バイヤー現場論(牧野直哉)

●効率的に出張してサプライヤを駆け巡る方法

バイヤーは、サプライヤの担当者が自社に来てくれます。外出や出張よりも社内にいる日数が多いのが一般的です。サプライヤへ滞りなく発注するためにはやむを得ないかもしれません。しかし今購入しているサプライヤがベストなのかどうか。また過去の評価と同じ管理レベルをサプライヤが維持しているかどうか。そういった疑問を払拭し続けるためには、出張してサプライヤを訪問します。

調達・購買部門の出張対応には、2つの側面があります。一つ目は出張旅費支出の管理者としての側面。社内の役割分担では、人事部門や総務部門、経理部門が担当しているかもしれません。しかし、外部支出ですから調達・購買部門のもつノウハウを活用して、少しでも効率的かつ快適な移動手段や滞在先の選定へ貢献します。二つ目は出張当事者としての側面です。サプライヤへの要求事項の広範囲化と高度化、そしてサプライチェーンのグローバルな広がりは、バイヤーの海外を含めた出張機会を増加させます。出張先で100%のパフォーマンスを発揮するために、そして移動時間を有効に活用するために、ユーザー視点で適切な移動手段を選定します。

1.出張予定を計画する方法
出張には、大きく2種類あります。調達・購買部門における年間計画に合わせ、サプライヤの継続採用監査や、担当購入品に関連した展示会、新規サプライヤ開拓を目的にした商談会の出席が目的の計画する出張。
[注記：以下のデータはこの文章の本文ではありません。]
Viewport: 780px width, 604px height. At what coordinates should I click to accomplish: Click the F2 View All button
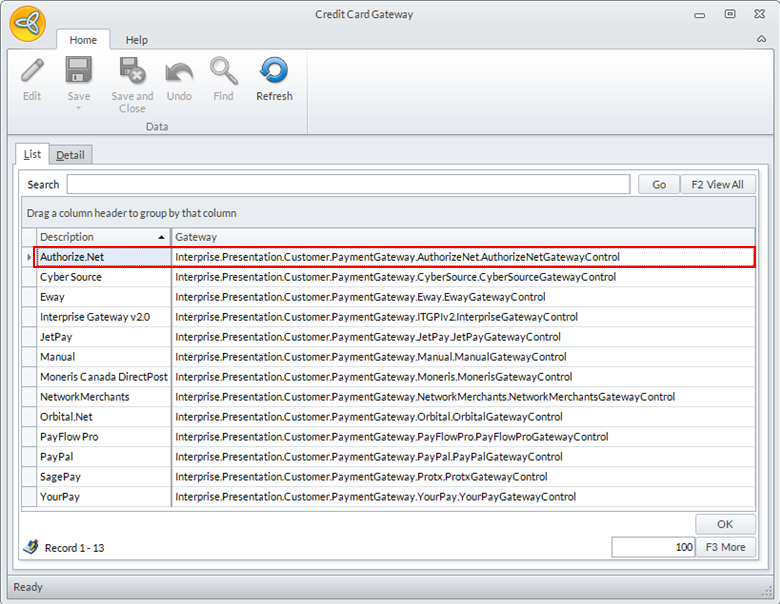point(718,184)
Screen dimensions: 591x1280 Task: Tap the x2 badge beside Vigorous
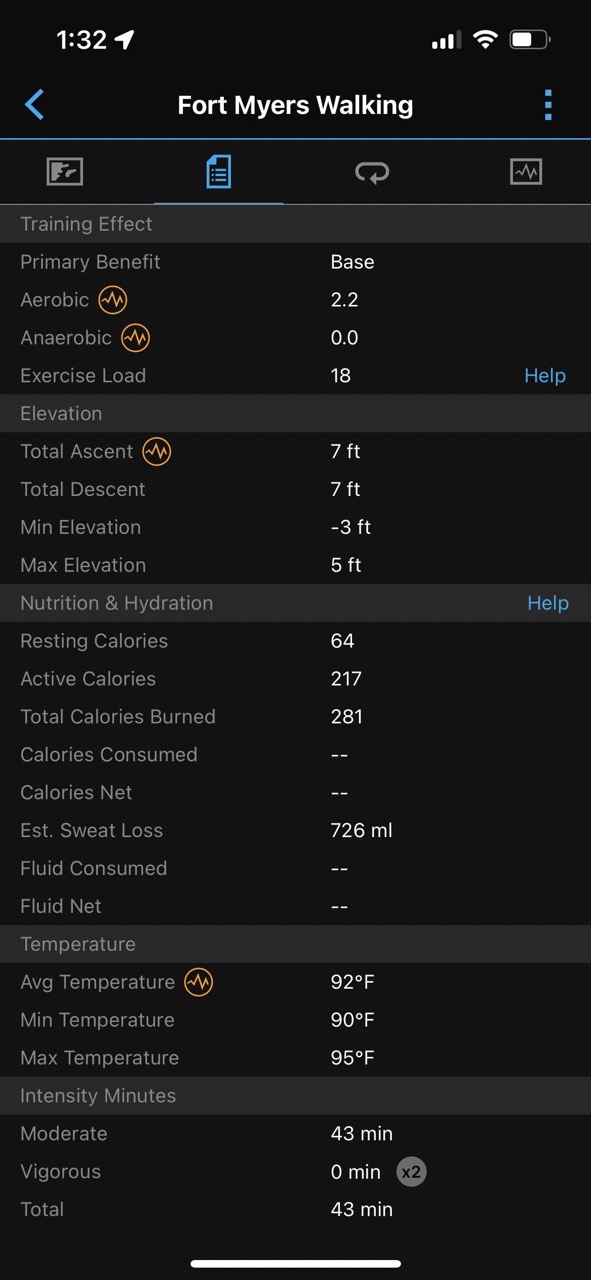click(x=411, y=1172)
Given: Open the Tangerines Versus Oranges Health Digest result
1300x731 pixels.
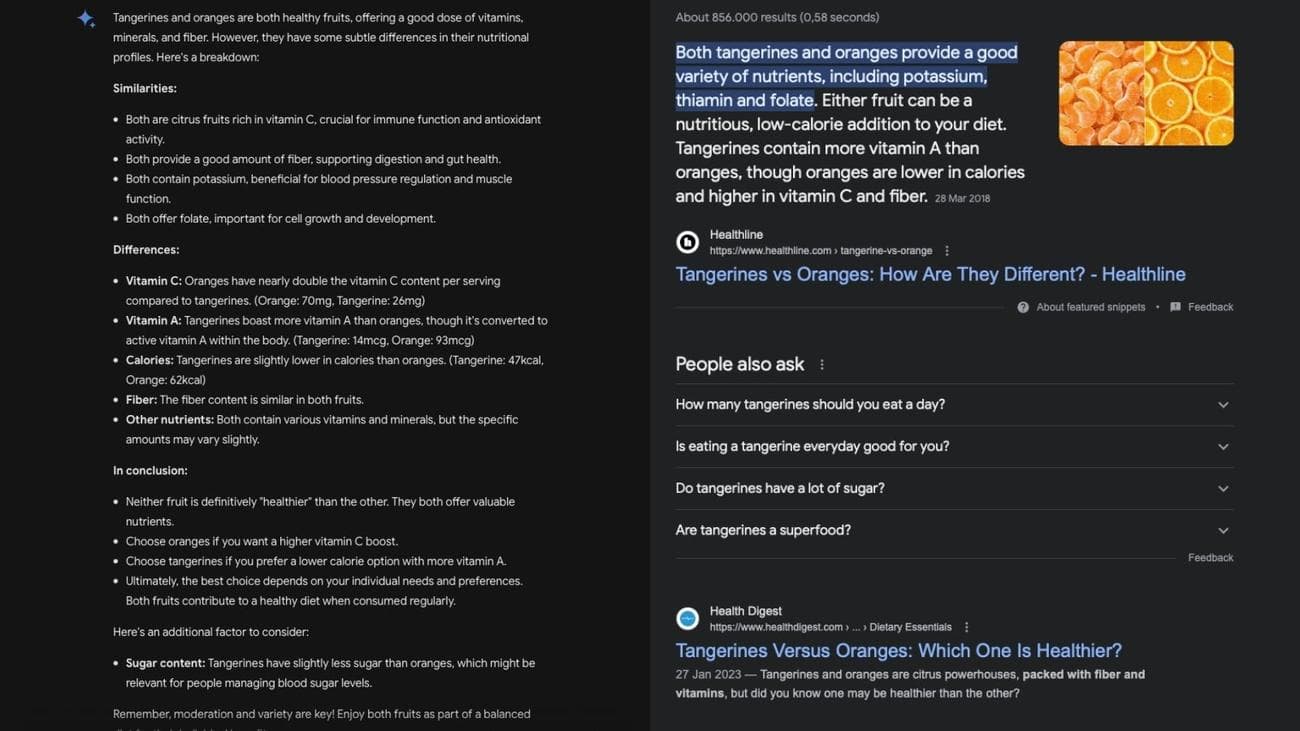Looking at the screenshot, I should click(x=898, y=650).
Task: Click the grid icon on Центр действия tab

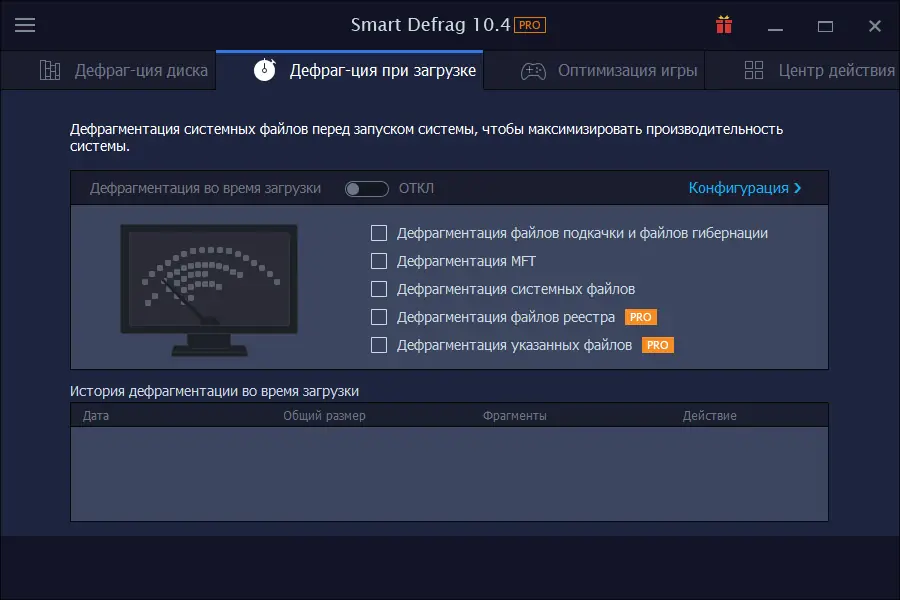Action: click(x=756, y=70)
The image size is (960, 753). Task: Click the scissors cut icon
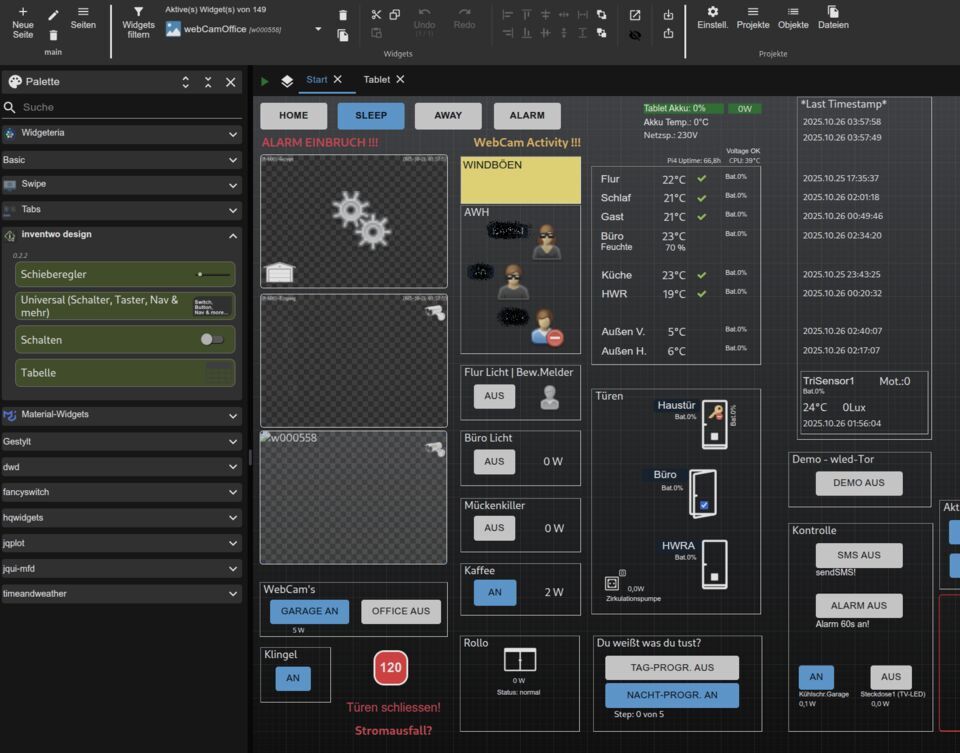tap(376, 14)
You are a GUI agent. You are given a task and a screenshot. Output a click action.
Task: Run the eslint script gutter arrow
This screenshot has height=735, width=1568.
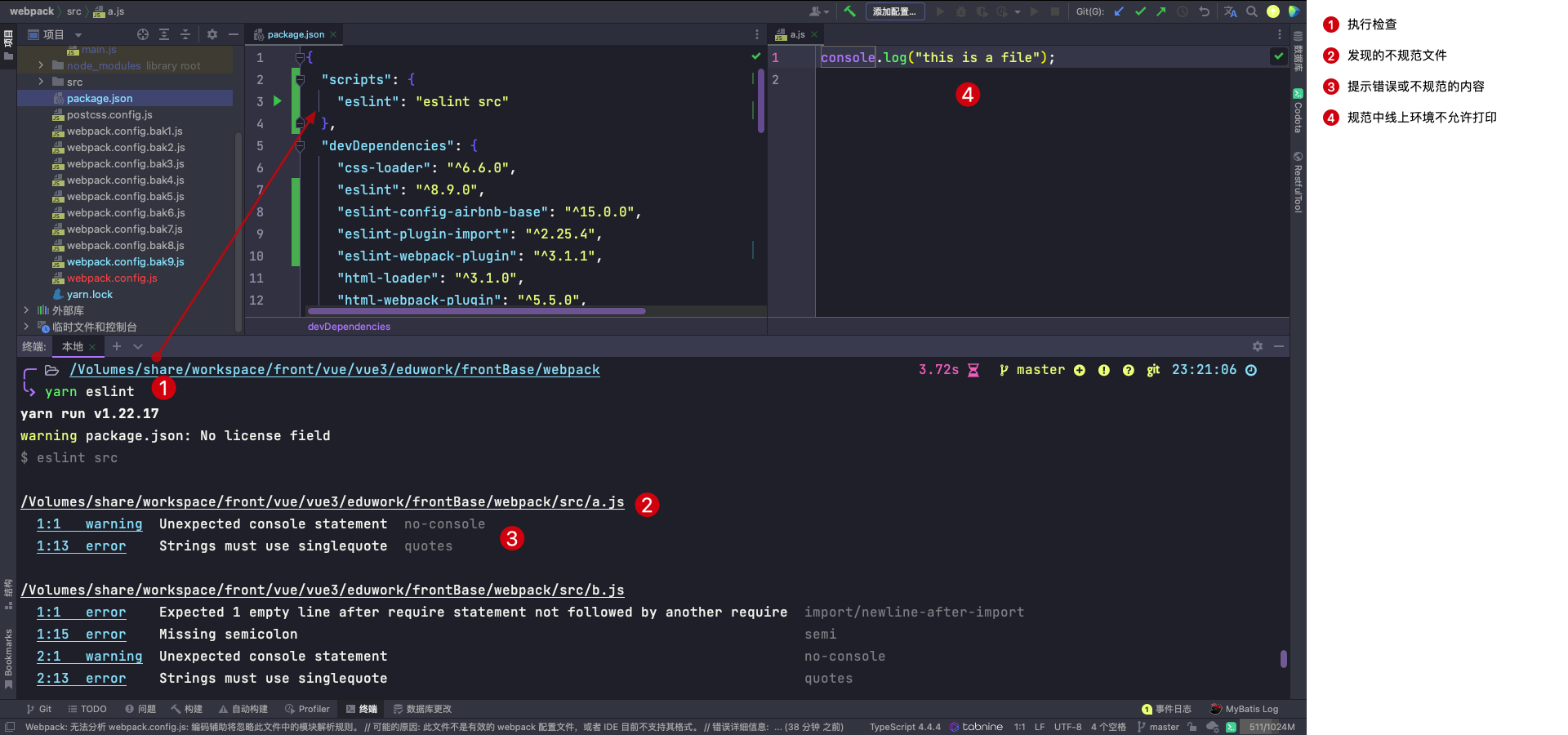click(x=278, y=101)
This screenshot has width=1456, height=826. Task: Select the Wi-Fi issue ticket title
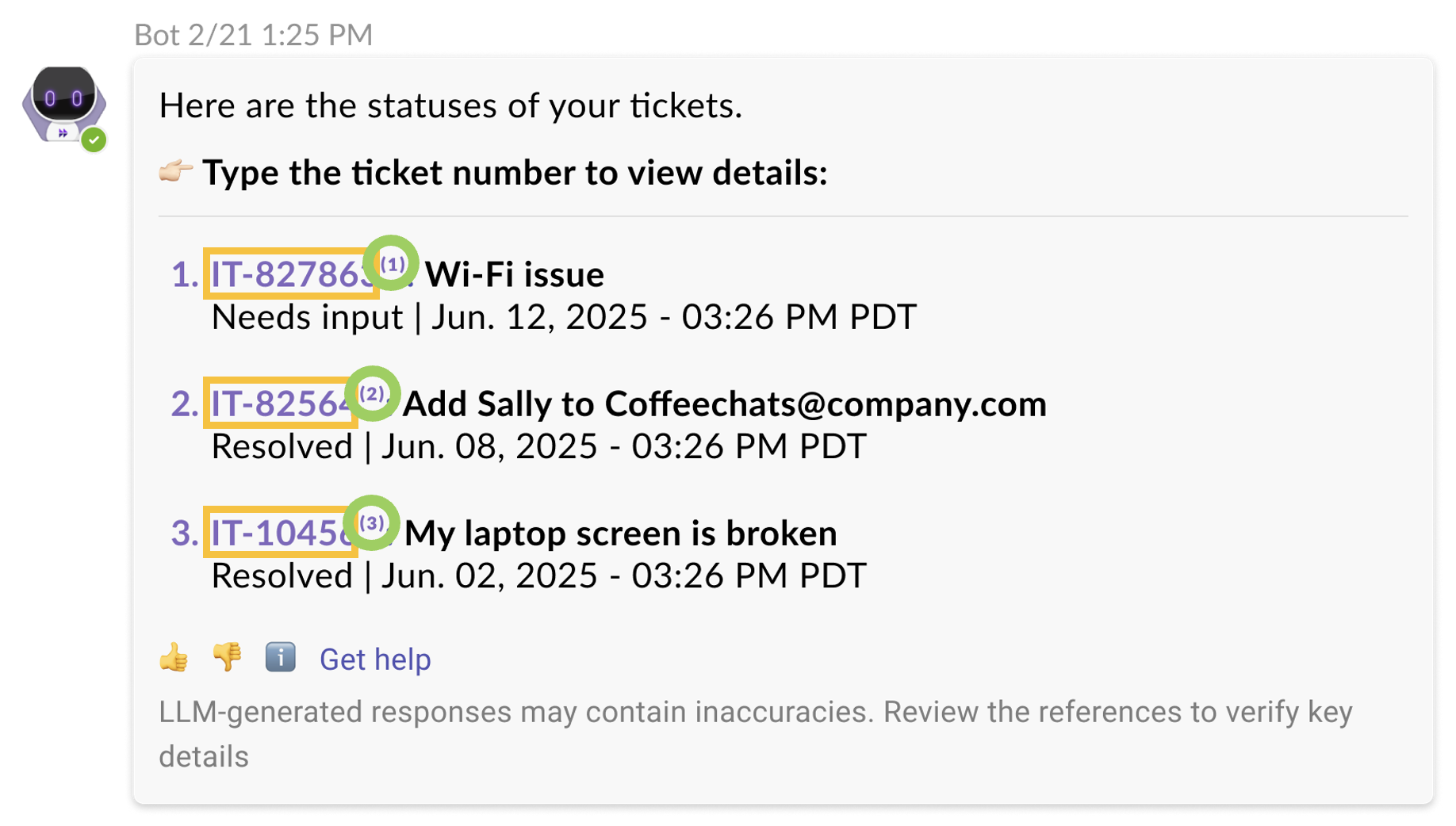point(515,275)
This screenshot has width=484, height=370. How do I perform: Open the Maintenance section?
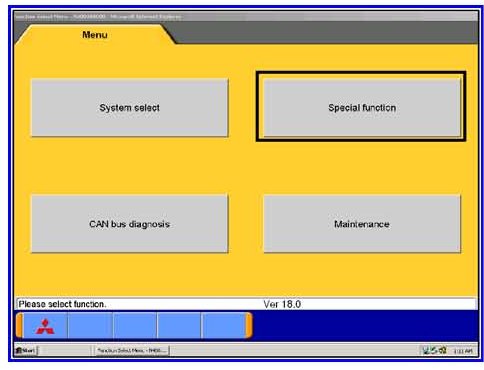point(362,224)
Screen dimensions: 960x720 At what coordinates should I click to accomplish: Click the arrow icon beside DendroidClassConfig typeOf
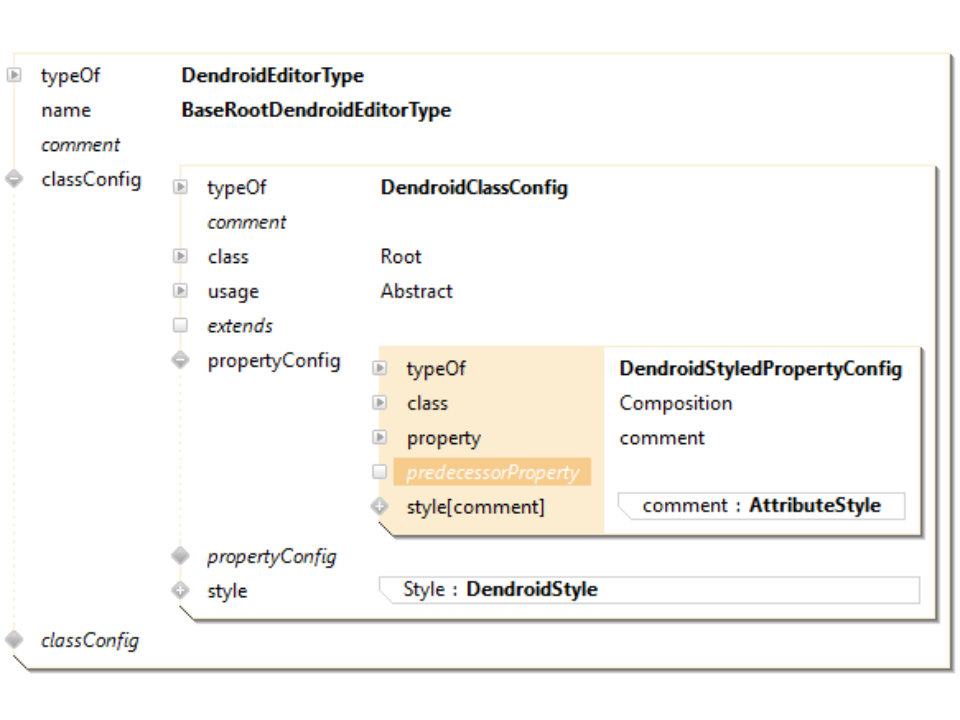tap(180, 187)
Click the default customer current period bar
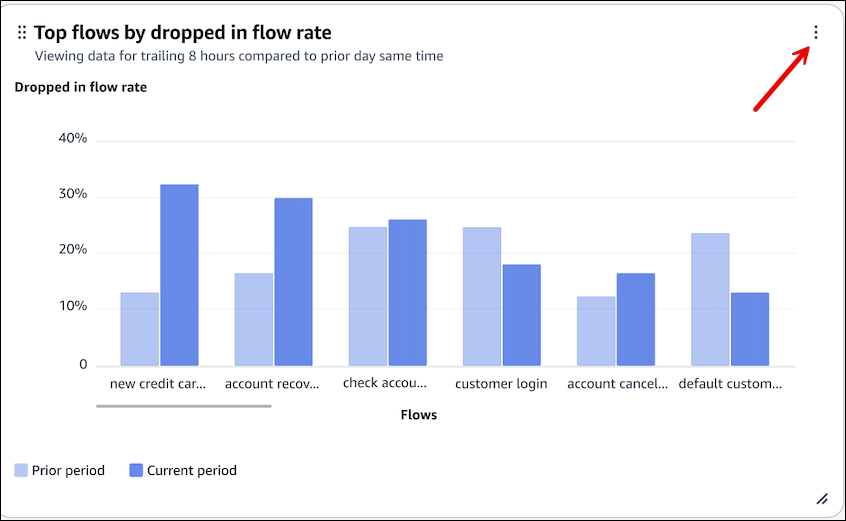 (750, 329)
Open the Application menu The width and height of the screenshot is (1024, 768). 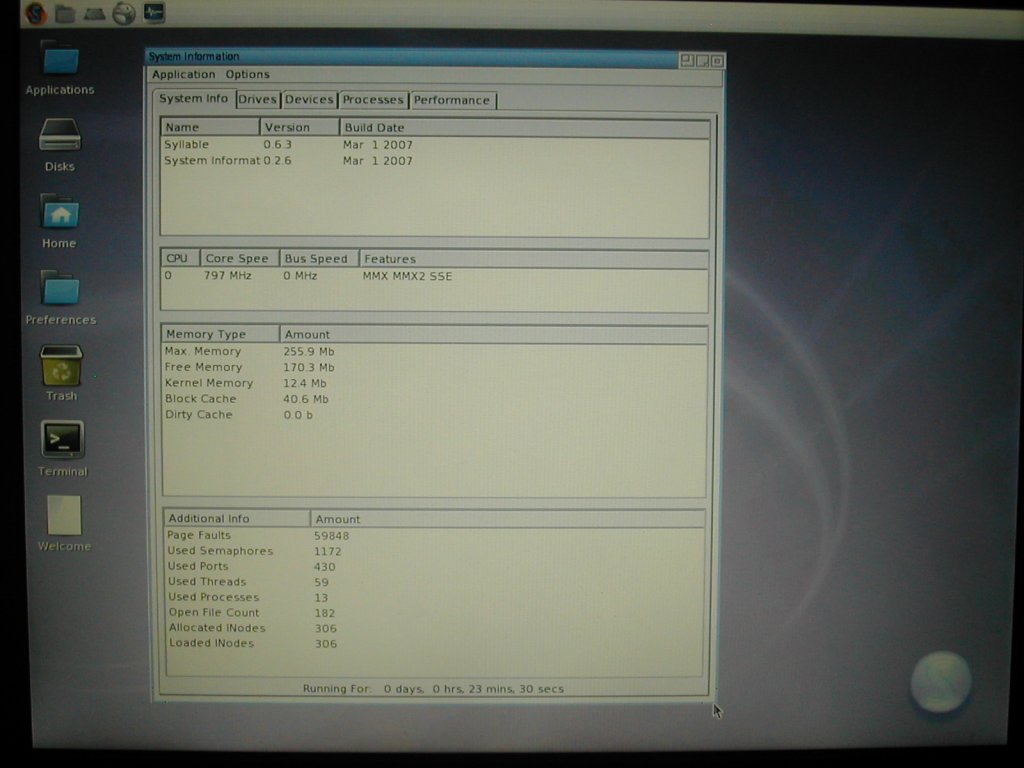(183, 74)
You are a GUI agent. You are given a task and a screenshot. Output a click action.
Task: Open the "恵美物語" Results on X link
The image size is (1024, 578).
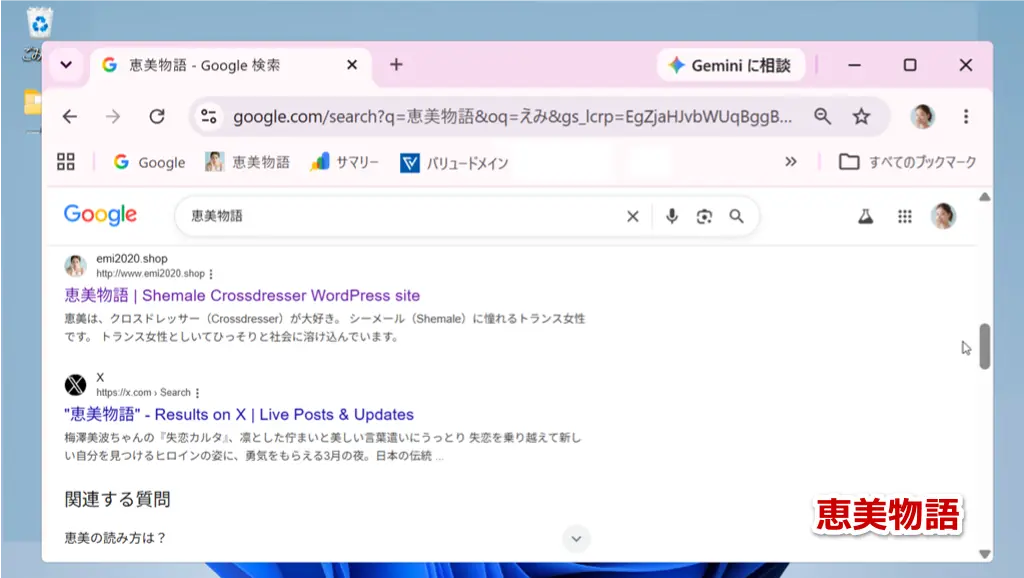[x=239, y=415]
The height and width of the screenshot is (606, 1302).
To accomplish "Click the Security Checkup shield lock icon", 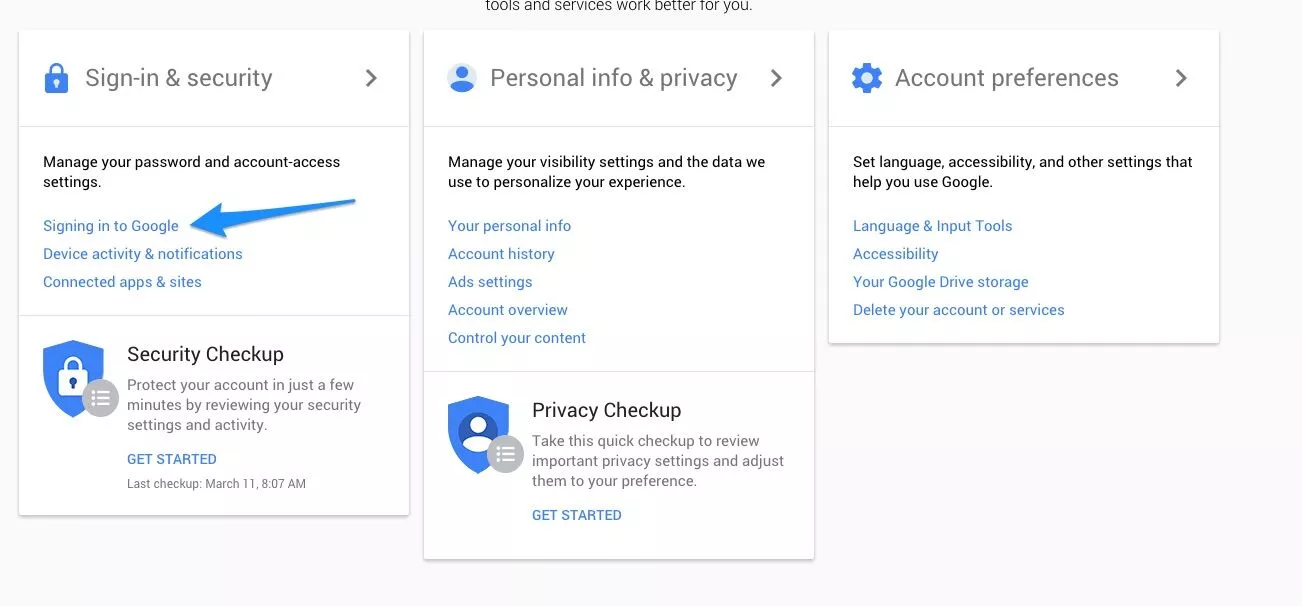I will click(x=79, y=377).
そして、都度必要に応じて要否を判断する計画しない出張です。

①計画する出張
新しい年度の計画立案時に、あらかじめ次の出張は計画しておきます。

(1)担当サプライヤ訪問
調達・購買部門の年度計画に書かれた内容は、そのほとんどにサプライヤが登場するはずです。特別なテーマがなくても、サプライヤの継続採用監査も必要です。したがって、新しい年度の計画を立案する場合は、訪問するサプライヤとタイミングを、年間のスケジュールに割り振っておきます。旅費を見積もりして予算化しておきます。

(2)展示会
担当する製品や業界の展示会も、重要な情報収集の機会です。特に担当しているサプライヤが出展する場合は訪問のきっかけにしましょう。購入しているサプライヤが出展しているのであれば、新たな製品やテクノロジー、購入品の別のサプライヤに関する、情報収集の格好の機会です。

(3)商談会
地方行政や民間開催をあわせると、毎週日本中のどこかで商談会が開催されています。主催団体によって、集まるサプライヤの数も異なります。大きな市区レベル、複数の市区、都道府県が合同して開催する商談会は、数百社のサプライヤが新規顧客を求めて参加します。まだ出席した経験がなければ、ぜひ一度出席をオススメします。商談会も毎年開催時期がだいたい決まっていますので、最低でも年に数回は計画に織り込んでおきましょう。

②計画しない出張
これは、時々の状況によって判断しておこなう出張です。まず、前年度の出張の分析をおこなってみます。トラブルや、新たな案件が理由の出張が、全体のどの程度を占めるのか。①の計画する出張との割合を算出します。結果、50%以上の出張が計画されていなかった場合は、出張がそもそも場当たりでおこなわれていると判断します。もちろん大きなトラブルが発生し、早急な解消を目的に、サプライヤに通ったといった事態はやむを得ません。しかし、そういった状況こそ、実務に流されてしまっている典型的な状況です。計画しない出張をゼロにするのが目的ではありません。その割合を減らして、計画して出張をおこないます。

③実務のバックアップ体制・方法を整える
バイヤーがなかなか出張しない理由の一つに、自社にいないと仕事がたまる、発注業務が進まないといった理由が挙げられます。バイヤーの自助努力でなんとかしろ!ではなく、バイヤー不在時の対応を仕組み化し、出張しやすい環境を構築します。

(1)在籍者によるサポート
担当バイヤーが自社を離れていても、当面の最低限の業務は進められるように、他の出勤者によるサポートをおこなう方法です。お互いの助けあいではなく、AさんのサポートはBさんとあらかじめサポートする対象者を決めておきます。出張前には、簡単な引き継ぎし、不在通知メールの設定に、代行担当者の名前や連絡先を明記して、不在時の業務滞留を防止します。こういった取り組みは、他人の業務の一端を理解する効果も期待できます。

(2)バイヤースケジュールの共有化とコントロール
一度に多くのバイヤーが同時に出張しない工夫も必要です。あらかじめ計画する出張は、事前にバイヤー間でスケジュールを共有し調整します。月末に翌月の全員の出張予定を決め、日程が重複する場合は調整をおこないます。毎週の報告会や、発注が集中する、社内のイベントを避けて円滑に計画した出張を消化するためにも、こういった事前調整は不可欠です。

(3)リモート対応
出張前でも、自社と変わらない業務環境を構築する方法です。メールの確認だけでも外出前で可能であれば、電話で在社している同僚に対応の依頼ができます。電子決裁システムを導入していれば、外部からでも滞りのない業務処理が可能になります。出張する際の障害を除去するためには、外部からのアクセス可能な業務環境の実現も重要なファクターです。